It wasn't an unusually busy weekend for the delivery unit of the University of Minnesota Medical Center, where 19 babies were born between 9 p.m. Friday and 7 a.m. Monday.

But somewhere along the line, nurses noticed a trend.

Boy, boy, boy, boy, boy, boy ... boy?!

In a run that defied odds, the Minneapolis hospital assisted with 19 consecutive births of baby boys.

"They noticed [Saturday night] after about seven babies, and then they just kept watching," said Lisa Archer, a nurse manager for the labor and delivery unit.
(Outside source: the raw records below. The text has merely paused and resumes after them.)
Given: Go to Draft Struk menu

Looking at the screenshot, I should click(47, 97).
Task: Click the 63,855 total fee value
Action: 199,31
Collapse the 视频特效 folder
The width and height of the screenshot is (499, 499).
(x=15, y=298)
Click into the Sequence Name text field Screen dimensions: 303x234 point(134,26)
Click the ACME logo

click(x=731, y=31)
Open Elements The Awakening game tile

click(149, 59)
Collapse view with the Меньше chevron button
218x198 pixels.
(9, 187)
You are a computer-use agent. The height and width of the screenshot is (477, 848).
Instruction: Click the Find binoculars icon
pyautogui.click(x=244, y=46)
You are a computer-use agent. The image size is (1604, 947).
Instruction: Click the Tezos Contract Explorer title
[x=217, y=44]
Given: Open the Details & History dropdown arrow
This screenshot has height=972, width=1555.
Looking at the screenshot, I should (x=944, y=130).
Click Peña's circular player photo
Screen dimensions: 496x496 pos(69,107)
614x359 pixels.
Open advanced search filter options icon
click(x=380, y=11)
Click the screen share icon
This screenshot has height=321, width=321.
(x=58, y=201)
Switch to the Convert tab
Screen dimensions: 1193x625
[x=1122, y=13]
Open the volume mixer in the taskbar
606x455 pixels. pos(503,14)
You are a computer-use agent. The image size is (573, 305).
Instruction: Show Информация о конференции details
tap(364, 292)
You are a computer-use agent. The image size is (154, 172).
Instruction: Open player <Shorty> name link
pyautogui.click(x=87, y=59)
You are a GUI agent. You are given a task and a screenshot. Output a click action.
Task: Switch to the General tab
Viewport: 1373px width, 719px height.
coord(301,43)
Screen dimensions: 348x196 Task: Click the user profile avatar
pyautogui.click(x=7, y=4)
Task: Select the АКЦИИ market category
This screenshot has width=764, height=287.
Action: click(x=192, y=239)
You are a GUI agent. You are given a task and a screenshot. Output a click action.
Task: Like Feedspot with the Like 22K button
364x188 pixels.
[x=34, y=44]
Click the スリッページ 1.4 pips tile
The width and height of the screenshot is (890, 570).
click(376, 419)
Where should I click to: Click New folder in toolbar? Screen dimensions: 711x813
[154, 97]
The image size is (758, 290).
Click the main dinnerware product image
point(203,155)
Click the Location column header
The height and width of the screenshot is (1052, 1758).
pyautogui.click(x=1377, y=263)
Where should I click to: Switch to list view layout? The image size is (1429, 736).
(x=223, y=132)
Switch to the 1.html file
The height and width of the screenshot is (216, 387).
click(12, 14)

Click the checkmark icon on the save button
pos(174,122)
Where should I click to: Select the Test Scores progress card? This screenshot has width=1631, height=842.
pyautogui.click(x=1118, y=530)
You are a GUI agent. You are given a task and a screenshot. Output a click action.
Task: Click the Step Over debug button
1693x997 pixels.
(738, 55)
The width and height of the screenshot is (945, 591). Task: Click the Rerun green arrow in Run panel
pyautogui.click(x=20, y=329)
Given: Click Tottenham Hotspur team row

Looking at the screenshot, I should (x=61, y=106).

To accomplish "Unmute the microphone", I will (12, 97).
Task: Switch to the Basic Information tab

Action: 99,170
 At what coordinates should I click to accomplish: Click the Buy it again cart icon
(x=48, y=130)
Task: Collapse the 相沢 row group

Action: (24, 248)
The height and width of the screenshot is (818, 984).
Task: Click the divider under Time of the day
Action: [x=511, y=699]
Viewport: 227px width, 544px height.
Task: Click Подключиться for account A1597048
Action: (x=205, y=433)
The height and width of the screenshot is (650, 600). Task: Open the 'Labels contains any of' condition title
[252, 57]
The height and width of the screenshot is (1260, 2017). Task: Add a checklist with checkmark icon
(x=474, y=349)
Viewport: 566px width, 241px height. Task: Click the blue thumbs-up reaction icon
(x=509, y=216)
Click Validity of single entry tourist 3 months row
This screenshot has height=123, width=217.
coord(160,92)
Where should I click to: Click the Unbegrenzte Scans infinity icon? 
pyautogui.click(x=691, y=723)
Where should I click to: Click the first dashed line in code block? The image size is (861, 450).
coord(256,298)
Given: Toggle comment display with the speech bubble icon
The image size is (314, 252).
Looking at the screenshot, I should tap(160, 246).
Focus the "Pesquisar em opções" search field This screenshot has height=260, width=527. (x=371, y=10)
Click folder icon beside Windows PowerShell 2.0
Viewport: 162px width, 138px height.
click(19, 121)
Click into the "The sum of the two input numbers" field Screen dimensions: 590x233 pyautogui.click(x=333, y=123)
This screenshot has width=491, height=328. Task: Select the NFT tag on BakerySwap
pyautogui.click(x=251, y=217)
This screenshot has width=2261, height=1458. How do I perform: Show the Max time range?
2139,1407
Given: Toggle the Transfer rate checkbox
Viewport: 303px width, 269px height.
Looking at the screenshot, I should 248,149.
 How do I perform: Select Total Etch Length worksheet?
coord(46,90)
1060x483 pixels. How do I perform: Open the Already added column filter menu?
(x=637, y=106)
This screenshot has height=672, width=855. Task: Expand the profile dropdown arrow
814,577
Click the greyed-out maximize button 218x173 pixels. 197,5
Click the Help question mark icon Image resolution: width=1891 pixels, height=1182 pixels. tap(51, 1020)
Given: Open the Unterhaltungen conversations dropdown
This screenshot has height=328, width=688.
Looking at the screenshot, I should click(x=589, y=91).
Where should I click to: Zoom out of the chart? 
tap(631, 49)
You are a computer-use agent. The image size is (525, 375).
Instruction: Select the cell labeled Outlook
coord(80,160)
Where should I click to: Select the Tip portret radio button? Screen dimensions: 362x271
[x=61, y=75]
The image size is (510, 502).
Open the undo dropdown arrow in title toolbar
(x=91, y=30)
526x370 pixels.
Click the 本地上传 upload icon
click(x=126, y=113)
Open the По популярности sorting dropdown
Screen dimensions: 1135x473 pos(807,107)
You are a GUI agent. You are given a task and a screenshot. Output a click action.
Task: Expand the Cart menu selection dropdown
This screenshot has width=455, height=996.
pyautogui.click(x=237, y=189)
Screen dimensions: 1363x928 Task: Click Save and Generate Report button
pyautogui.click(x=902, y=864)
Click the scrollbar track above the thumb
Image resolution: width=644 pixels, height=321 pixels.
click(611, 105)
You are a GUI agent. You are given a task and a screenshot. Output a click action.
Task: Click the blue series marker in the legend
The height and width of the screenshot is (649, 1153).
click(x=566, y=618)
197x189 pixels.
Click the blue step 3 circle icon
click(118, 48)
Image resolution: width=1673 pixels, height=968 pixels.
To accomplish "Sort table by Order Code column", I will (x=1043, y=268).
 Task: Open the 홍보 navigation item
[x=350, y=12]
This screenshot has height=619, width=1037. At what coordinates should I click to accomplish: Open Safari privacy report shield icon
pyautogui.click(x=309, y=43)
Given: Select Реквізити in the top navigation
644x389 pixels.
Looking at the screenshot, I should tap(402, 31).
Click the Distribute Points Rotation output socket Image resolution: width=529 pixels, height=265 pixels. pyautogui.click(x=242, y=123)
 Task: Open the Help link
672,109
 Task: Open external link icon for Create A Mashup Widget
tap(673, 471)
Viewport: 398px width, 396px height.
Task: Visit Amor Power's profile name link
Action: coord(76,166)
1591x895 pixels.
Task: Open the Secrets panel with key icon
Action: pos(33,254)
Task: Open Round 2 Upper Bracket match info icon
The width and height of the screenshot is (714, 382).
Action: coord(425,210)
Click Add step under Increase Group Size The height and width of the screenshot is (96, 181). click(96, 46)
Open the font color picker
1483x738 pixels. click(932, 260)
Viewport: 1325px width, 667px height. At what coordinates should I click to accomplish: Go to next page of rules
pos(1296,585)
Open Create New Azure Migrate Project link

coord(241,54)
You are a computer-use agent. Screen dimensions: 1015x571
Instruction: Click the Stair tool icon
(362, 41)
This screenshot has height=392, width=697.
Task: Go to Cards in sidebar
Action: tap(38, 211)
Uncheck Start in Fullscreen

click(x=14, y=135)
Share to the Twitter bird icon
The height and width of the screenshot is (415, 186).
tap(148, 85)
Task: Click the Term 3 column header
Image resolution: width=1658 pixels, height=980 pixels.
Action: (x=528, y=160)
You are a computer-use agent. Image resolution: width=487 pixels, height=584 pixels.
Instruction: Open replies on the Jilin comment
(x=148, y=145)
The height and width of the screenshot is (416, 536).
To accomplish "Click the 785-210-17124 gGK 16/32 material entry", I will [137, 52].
The run ended around 7:30 a.m. Monday with the birth of Ladan Ibrahim, the second daughter for Mohammed Guled and Naima Bashir. It just so happens that Guled is the chief executive of a Bloomington-based company that sells diapers. He was so awed by the improbable streak that he decided to donate three months' worth of diapers to the 19 families with new baby boys.

Assuming that each birth has a 50-50 chance of producing a boy, the probability of a streak like Fairview's is one in 524,288.

Of course, gender isn't quite 50-50 when it comes to births. Historically, slightly more births result in boys than girls, both statewide and nationwide. (In 2009, for example, Minnesota had 34,995 male single births and 33,017 female single births.)

Archer said nothing other than random chance explains the improbable weekend.

"We don't run a special on boys," she joked.

Hospital officials couldn't recall a comparable streak in the past.

Guled and Bashir didn't know the gender of their baby until she arrived -- nor did they know about the streak until one member of the delivery team exclaimed, "Wow, it's a baby girl. Finally!"

The boy's name they had agreed upon means "victory," he said. But Ladan means "special."

"It turned out," Guled said, "to be a really special day."